For application of the AI supervisor in processing time-domain astronomy observation data, we propose the implementation of a hybrid model. Initially, the system operates in an offline learning mode with model trained with simulated data, where we cross-match detected stars against the catalogue provided by Gaia DR2, which is constrained by limited magnitude obtained by the sky background, the pixel scale, the exposure time and the aperture of the telescope. The F1-Score serves as the evaluation criterion for source detection part. After the detection part, we will carry out photometry and use photometry accuracy as the evaluation criterion for the photometry part. If the F1-Score or photometry accuracy experiences a sudden and significant drop during the sequential processing of data, we will infer that the parameters are unstable, prompting a transition to an online learning mode. In this mode, we will employ a reinforcement learning strategy to train the AI supervisor and derive new parameter sets.
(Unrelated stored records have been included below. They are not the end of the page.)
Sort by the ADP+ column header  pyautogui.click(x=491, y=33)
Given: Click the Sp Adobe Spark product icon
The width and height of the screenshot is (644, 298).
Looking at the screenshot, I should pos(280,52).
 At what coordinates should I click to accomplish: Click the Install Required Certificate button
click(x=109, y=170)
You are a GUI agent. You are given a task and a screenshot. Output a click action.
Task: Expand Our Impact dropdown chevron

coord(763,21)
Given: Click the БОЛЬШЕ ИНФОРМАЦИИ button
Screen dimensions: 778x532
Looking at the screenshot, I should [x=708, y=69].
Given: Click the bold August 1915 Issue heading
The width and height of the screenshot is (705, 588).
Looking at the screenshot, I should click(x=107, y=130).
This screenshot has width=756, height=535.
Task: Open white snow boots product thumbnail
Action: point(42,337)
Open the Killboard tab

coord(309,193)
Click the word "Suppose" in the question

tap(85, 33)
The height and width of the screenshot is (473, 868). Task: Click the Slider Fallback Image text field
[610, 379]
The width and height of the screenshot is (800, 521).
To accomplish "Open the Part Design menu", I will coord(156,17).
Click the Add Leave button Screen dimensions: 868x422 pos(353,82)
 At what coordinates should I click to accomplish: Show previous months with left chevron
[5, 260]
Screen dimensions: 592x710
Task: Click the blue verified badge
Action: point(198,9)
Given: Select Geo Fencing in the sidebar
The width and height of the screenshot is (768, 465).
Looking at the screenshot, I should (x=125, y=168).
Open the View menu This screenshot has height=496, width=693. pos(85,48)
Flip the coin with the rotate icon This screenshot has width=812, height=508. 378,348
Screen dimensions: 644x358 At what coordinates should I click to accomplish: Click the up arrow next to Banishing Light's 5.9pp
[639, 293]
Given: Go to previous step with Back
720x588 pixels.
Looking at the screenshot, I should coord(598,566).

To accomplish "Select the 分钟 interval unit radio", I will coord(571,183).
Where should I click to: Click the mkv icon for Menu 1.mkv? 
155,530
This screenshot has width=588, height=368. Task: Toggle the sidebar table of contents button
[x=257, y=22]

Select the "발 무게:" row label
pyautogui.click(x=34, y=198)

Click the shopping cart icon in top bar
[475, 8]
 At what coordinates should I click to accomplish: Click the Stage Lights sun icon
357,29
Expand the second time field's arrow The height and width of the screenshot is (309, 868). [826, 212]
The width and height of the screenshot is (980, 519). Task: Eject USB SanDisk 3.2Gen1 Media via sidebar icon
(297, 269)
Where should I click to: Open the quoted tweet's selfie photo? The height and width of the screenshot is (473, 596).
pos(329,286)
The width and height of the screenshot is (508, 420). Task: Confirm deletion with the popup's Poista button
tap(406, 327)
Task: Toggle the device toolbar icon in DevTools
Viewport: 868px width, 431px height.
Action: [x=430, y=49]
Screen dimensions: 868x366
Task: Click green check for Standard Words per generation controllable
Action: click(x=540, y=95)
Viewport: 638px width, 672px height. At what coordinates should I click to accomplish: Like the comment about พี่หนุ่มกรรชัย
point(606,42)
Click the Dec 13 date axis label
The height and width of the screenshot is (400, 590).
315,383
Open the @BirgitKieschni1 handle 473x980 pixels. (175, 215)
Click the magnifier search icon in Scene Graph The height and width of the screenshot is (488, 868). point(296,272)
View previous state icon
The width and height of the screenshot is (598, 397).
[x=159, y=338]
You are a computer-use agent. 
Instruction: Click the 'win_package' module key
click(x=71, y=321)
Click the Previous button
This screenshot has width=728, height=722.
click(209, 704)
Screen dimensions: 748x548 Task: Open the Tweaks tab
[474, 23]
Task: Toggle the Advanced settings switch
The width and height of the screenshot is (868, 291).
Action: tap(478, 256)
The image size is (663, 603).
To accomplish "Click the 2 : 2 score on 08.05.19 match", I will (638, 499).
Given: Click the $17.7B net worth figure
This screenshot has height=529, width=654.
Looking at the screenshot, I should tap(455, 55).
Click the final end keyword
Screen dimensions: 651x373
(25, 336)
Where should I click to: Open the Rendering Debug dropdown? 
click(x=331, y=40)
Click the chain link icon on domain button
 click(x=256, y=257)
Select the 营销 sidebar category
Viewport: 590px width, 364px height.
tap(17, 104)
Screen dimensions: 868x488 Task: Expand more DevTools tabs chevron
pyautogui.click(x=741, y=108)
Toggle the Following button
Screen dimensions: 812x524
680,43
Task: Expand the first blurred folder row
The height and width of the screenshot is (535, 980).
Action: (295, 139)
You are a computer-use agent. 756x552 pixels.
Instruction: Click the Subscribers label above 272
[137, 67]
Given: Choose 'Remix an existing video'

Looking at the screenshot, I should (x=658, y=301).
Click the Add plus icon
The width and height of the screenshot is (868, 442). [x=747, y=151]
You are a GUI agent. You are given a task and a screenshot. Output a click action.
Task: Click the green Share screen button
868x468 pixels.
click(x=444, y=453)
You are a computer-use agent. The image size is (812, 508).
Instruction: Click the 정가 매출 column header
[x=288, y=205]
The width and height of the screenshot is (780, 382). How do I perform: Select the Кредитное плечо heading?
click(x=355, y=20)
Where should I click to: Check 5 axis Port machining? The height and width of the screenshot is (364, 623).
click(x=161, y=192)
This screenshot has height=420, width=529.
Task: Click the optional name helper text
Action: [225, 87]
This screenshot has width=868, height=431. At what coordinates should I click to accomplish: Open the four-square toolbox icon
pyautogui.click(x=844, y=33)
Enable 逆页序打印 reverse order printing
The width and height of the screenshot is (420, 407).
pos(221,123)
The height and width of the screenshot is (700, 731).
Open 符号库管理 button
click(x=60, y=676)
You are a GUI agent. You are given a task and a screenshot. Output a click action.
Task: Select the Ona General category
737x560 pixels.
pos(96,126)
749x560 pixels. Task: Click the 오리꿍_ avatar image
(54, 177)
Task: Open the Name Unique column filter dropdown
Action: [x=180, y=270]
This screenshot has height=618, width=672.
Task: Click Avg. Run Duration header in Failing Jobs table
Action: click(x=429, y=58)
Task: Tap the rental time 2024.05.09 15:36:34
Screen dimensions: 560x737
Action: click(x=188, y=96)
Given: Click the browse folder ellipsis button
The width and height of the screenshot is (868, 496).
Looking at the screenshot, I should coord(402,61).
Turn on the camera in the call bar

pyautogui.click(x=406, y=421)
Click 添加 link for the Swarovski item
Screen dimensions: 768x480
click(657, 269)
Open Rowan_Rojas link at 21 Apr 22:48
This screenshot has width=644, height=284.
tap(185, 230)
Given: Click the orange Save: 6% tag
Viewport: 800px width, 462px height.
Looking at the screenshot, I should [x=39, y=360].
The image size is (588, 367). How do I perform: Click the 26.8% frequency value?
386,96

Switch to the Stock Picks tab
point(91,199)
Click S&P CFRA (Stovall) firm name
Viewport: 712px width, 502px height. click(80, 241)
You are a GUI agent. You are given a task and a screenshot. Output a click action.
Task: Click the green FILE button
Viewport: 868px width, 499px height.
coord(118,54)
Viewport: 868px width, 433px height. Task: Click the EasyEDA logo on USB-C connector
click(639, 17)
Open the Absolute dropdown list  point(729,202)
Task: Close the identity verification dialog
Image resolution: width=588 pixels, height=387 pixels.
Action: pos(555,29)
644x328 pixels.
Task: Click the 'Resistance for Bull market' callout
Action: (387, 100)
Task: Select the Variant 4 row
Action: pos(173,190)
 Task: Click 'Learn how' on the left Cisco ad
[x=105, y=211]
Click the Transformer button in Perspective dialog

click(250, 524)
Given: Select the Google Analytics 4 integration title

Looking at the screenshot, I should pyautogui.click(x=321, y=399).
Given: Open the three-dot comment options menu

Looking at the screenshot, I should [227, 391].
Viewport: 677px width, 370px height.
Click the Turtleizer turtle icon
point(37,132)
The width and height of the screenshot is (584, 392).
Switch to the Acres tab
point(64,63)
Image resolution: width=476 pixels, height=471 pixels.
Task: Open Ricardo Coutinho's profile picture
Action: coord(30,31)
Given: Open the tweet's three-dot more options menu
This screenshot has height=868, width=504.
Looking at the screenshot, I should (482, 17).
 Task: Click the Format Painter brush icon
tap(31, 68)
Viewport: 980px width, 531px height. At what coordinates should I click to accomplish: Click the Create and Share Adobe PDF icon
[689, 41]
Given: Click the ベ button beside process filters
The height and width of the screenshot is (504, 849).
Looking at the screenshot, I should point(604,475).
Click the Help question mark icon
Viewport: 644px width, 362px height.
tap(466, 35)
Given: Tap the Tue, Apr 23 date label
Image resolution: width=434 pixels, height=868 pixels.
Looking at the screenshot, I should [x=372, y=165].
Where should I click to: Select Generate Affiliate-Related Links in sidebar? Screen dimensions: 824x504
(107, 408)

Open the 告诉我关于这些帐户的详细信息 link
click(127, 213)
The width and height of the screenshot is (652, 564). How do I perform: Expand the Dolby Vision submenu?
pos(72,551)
Based on the aforementioned method, we conducted tests using a series of observational images captured by a single camera of the GWAC on November 6th. 2024. To illustrate the effectiveness of our algorithm, we selected images with an interval of 1 minutes, as these images could exhibit greater variations. The F1-Score and the photometry accuracy of these images, along with the steps necessitated by our algorithm to identify the optimal parameters, is presented in Fig. 18. This figure demonstrates that our approach can successfully detect variations in the observational environment while identifying optimal parameters, resulting in a higher F1-Score and photometry accuracy compared to the fixed parameters derived from human scientists. In practical applications, if a sudden drop in the F1-Score or photometry accuracy is detected, the AI supervisor will autonomously re-initiate parameter adjustment to search for a new optimal set, ensuring robustness under changing observational conditions.

thumbnail Fig. 18

Number of steps used by the AI supervisor to attain optimal parameters for the target-detection part and the photometry part (top). Comparison of the F1-scores and the photometry accuracy achieved using fixed parameters determined by human scientists with those obtained using parameters optimised by the AI supervisor (bottom).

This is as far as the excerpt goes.